By Tom Demerly for tomdemerly.com.
I was once so poor, I didn’t have a coffee cup.
It didn’t matter much since I had neither coffee or a coffee maker. I had boxes of things I owned when I was rich, before I lost everything. But I wasn’t going to stay in one place long enough to unpack them, so what was left stayed in the boxes. I never unpacked. Nothing was permanent.
No coffee cup though.
My parents told stories of the depression when they were kids. The stories didn’t seem possible to me. When I didn’t have a coffee cup it occurred to me, “Well damn. Here is our depression. Exactly like my mom described.” Now you’re reading my story of not having a coffee cup.
Eventually things began to improve. I was good at what I did, a writer. Got a good job writing at a company in California. Money came in. California is expensive so you need to earn a lot of money to be even reasonably comfortable. You still won’t have any money left over, so you better keep your job or find a new one outside California. If you want to make any money, don’t move to California.
Moved from California to Michigan. Brought my two cats in a cat carrier on the plane. I had written a letter to the airline well in advance telling them my cats were the most valuable thing in the world to me. They met me at the airport and took extra care of me and my two cats on the flight from California back to Michigan. I was thankful for that. Nothing was more important. I figured if I couldn’t even care for two cats, I was pretty worthless. But in this case, with the help of the airlines, I managed fairly well. Thank God, and I’m not even religious. The airline was Southwest airlines. If you can, when you fly, fly on Southwest Airlines. They actually care about people. And cats. That’s rare these days.
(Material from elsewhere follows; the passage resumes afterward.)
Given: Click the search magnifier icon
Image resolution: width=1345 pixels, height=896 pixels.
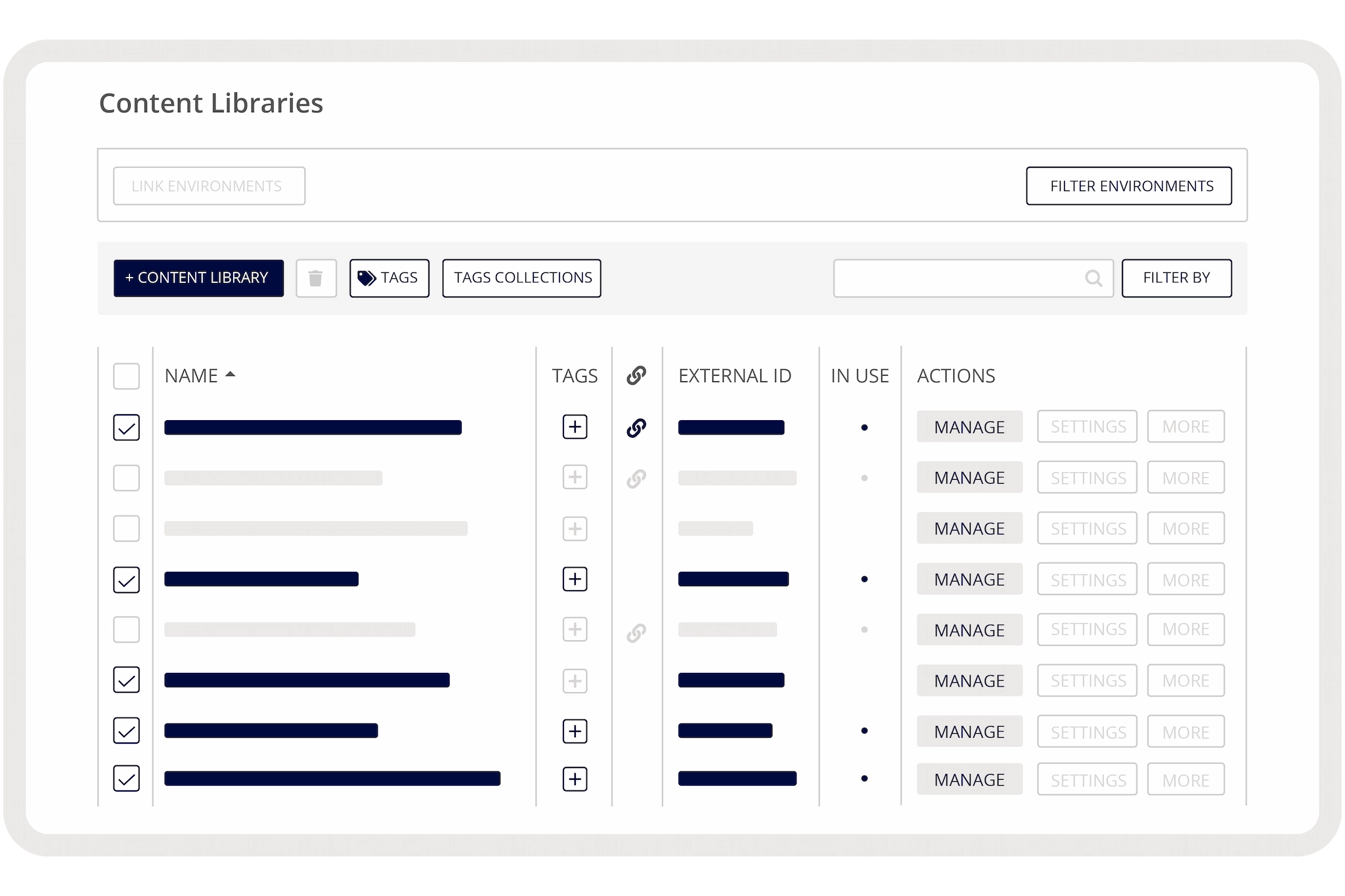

Still no coffee cup though.
When I got back to Michigan I took back an old job that I liked but didn’t earn much money. I was going to help open a new business soon. There was, at least, the promise of improvement if not tangible improvement itself. Sometimes you can do pretty good on just the promise of things getting better. It’s better than knowing things are going to get worse. I’ve gotten good at sensing when that is going to happen. It’s a bad feeling and you better trust it.
My friends Paul and Sue, whom I’ve known forever, visited me right away when I moved back. They knew me before the recession, before I lost everything. I was actually well-off then. Owned a house, car, business. Those things can disappear in an instant, so fast you can’t believe it. You think you are secure. Trust me, you aren’t. A million dollars means nothing.
I know that when Paul and Sue and their sons saw how things were for me then they were… well, I don’t know what they were. They never said. Sue drove me to the store. When it became apparent I had no money for food, her and her two sons brought food to my house. I always made sure my cats had food. They came first.
Things kept getting better. Made a little money. Lived in a house with a big yard, grass (we didn’t have that in California) and plenty of windows. The first warm day I went outside and just laid down in the grass. It was the first time I felt safe in a long time. My cats watched me through the window. That was a good feeling. I still remember that moment, lying there in the grass.
Eventually things got much better. That’s America. You can have everything, lose everything, and get everything back again.
On one trip to the store I bought a coffee maker, $22, a huge can of coffee (don’t remember how much) and a coffee cup. It’s still my favorite cup. I worry about breaking it. It would be a bad omen.
So with this new coffee cup, I am pretty careful.